Cette mère de famille monoparentale juge quasiment indispensables ces sites qui permettent d’acheter d’occasion des biens d’équipement. En cas de panne d’un appareil ménager, dans l’attente de trouver la bonne affaire, elle se passe de l’équipement :

« Quand il m’arrive quelque chose [panne d’un appareil ménager] je vais sur le Bon Coin, je vais regarder le prix… je sais que quand ma gazinière est tombée en panne, je suis allée faire des devis

[pour un appareil neuf] ça coûtait une fortune. Finalement j’ai trouvé une étudiante qui m’a vendu sa

gazinière 45€. C’est une vielle gazinière, elle a au moins 25 ans, mais ça marche. Le neuf c’est trop cher. Quand mon lave-linge m’a lâché, je pouvais pas me permettre d’en racheter un neuf, en attendant j’ai lavé le linge à la main. Je pouvais pas me permettre d’aller au Lavomatic, ça coûte trop cher.

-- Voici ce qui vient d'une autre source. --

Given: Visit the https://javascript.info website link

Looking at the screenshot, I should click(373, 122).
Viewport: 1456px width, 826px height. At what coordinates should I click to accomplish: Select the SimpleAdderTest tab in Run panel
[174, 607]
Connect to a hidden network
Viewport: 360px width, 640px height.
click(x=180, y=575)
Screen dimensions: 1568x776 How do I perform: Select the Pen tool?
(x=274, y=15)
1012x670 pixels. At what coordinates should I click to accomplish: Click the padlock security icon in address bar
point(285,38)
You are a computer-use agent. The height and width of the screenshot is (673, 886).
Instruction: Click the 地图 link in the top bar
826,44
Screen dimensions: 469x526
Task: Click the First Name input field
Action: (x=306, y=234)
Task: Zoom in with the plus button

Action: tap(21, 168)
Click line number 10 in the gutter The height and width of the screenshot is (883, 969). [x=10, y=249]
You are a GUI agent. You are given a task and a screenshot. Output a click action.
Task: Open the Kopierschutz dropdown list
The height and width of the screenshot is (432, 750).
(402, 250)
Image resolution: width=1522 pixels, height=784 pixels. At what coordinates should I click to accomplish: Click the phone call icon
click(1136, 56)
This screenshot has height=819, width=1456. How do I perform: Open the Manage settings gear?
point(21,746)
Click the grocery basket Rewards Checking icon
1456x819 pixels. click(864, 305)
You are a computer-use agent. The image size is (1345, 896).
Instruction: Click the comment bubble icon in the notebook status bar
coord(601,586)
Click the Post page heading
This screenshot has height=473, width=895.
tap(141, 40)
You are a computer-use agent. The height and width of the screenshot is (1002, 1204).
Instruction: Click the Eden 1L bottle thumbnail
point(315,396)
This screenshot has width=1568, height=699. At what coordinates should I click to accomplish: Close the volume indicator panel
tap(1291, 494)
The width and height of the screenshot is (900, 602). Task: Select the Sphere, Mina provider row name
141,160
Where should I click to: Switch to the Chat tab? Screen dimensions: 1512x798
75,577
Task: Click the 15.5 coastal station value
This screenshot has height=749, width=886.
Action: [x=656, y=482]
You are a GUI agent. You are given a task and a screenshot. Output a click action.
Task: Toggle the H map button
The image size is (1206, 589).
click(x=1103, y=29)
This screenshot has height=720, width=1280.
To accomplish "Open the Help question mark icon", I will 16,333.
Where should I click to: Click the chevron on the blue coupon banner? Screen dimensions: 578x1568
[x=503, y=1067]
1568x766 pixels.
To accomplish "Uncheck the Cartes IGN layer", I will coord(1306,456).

C’est pas génial de laver le linge à la main, en attendant que je trouve une opportunité à 100€. » Elle considère toutefois qu’acheter du neuf est une solution plus durable, mais elle ne pense pas pouvoir s’offrir du neuf avec son niveau de vie :

« Les appareils sur le Bon Coin, c’est pas du neuf, c’est du provisoire. Et il ne faut pas être délicat. Il faut être prêt à bien laver, à décaper un peu. (…) Je suis tributaire des bons plans. En attendant, si quelque chose tombe en panne, j’apprendrais plutôt à m’en passer. » [M7 : Parent isolé 2 enfants

(tous 2 de 11-14 ans), Revenu=BDR -30%, Locataire Social, Appartement, Voiture, Aide famille faible].

Pour cette autre famille, également monoparentale, Internet est l’opportunité d’accéder à des offres de dernière minute qui permettent les rares départs en vacances :

« On ne part pas beaucoup en vacances, une fois tous les deux ans en moyenne. La dernière fois on a pu partir aux Sables d’Olonne pour quatre jours et trois nuits à l’hôtel. C’était une offre sur Internet, à la dernière minute, il fallait partir le lendemain. » [M10 : Famille monoparentale 1 enfant (15-17 ans),

Revenu=BDR - 10%, Locataire Privé, Maison, Voiture, Aide famille possible mais non mobilisée].